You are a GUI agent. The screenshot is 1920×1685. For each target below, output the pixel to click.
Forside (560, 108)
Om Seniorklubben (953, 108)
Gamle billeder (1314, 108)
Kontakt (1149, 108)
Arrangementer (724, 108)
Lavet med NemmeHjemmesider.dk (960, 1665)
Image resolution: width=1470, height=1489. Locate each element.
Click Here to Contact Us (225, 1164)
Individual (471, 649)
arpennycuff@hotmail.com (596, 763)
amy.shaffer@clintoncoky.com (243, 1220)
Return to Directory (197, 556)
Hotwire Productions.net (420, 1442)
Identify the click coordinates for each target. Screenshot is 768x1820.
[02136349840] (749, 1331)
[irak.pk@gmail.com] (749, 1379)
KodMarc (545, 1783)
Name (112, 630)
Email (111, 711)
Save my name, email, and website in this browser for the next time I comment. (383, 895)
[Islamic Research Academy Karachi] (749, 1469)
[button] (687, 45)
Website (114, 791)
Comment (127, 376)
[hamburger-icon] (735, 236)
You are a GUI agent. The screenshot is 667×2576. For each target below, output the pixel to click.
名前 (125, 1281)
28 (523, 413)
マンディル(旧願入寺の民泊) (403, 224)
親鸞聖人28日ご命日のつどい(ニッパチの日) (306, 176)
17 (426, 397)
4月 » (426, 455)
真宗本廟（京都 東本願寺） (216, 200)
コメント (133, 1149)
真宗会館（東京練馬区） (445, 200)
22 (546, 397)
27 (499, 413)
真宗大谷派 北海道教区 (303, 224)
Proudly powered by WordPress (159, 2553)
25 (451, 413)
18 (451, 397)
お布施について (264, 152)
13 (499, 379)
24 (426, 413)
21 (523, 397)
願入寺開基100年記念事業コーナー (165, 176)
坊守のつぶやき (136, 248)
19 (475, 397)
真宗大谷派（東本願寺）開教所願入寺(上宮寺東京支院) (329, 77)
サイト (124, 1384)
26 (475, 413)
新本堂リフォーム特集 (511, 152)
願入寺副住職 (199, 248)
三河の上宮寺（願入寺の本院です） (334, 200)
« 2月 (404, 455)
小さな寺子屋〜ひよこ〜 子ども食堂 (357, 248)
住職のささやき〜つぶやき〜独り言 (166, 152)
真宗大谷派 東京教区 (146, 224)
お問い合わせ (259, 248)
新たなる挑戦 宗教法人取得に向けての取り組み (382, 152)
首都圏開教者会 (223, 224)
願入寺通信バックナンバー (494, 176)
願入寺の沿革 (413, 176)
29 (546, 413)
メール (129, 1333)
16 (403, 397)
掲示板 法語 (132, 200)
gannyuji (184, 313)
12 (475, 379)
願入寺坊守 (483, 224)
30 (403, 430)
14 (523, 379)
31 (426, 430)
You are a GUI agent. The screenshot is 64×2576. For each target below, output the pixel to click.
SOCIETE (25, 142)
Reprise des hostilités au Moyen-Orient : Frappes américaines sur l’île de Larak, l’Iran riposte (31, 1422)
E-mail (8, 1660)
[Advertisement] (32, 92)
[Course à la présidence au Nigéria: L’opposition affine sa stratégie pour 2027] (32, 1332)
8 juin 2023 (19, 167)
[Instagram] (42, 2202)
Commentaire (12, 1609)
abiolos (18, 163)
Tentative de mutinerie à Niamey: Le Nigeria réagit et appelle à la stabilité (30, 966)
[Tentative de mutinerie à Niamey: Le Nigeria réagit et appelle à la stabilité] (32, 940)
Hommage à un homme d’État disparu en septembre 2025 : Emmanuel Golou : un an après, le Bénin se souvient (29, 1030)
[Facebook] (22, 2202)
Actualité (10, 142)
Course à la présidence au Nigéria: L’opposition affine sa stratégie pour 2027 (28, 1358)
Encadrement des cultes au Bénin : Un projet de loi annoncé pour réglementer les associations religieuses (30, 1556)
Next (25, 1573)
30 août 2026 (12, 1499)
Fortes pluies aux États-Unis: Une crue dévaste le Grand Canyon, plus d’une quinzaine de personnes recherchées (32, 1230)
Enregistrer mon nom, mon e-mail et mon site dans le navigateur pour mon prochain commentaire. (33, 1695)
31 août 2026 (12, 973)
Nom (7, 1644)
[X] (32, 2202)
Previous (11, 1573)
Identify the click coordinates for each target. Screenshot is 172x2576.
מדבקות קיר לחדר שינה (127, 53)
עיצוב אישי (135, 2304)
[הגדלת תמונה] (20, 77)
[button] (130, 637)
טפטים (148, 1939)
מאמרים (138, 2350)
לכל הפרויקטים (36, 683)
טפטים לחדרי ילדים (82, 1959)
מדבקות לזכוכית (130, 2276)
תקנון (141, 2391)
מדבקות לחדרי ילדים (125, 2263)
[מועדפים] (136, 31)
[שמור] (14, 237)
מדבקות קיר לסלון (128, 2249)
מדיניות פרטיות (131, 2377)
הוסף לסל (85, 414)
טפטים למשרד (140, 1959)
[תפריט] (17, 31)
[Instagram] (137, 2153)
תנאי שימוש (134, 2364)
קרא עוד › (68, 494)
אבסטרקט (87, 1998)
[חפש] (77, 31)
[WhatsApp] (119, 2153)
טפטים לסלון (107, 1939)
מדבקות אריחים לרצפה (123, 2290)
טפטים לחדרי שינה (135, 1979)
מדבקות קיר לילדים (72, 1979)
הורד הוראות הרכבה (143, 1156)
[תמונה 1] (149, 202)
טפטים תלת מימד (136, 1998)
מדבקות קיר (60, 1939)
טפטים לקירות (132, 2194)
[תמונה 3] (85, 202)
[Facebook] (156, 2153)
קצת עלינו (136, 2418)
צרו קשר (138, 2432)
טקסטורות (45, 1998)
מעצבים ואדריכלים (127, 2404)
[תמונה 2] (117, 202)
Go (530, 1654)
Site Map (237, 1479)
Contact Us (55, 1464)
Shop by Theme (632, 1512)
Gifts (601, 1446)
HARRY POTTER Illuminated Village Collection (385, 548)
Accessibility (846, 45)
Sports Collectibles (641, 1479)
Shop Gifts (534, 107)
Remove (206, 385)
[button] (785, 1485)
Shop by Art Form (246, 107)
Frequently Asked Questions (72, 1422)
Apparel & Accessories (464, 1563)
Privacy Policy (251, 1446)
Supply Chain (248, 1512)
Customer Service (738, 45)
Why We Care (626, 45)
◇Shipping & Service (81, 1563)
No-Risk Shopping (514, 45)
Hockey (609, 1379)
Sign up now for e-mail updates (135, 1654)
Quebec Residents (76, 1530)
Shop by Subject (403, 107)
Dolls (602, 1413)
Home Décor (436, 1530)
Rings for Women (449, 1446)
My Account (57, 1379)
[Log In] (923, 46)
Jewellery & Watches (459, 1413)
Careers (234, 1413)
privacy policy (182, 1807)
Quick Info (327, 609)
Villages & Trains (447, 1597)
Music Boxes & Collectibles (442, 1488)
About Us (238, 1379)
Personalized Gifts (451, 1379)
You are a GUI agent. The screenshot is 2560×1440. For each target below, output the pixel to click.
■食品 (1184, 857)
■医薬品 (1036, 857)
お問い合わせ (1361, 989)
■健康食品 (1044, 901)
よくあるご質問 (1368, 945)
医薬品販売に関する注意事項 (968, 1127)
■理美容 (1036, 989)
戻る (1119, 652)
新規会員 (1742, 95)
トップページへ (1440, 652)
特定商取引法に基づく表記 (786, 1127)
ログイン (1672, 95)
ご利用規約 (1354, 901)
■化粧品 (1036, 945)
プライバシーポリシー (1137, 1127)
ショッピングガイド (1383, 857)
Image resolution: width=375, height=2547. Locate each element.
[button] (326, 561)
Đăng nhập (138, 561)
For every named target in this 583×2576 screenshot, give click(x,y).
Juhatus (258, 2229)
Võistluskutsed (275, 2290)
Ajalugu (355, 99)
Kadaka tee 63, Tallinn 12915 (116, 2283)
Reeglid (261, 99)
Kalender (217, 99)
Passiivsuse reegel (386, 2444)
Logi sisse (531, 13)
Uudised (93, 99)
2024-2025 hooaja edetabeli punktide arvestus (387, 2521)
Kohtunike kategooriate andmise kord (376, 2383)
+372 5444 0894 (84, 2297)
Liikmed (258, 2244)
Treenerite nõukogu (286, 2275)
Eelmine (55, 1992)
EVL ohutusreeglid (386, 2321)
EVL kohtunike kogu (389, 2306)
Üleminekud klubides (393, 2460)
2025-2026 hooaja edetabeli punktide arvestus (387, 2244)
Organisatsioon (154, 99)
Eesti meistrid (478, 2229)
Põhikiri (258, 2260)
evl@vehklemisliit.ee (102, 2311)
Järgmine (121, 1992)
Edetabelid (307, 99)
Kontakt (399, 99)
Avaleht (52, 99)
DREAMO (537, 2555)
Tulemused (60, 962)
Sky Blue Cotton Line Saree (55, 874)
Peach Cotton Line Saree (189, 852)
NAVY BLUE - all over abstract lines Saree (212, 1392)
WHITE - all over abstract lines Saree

Work to be completed: Your answer must be the line containing "Edetabelid (307, 99)" and each line after it in the listing above, copied exactly.

Exercise output:
Edetabelid (307, 99)
Kontakt (399, 99)
Avaleht (52, 99)
DREAMO (537, 2555)
Tulemused (60, 962)
Sky Blue Cotton Line Saree (55, 874)
Peach Cotton Line Saree (189, 852)
NAVY BLUE - all over abstract lines Saree (212, 1392)
WHITE - all over abstract lines Saree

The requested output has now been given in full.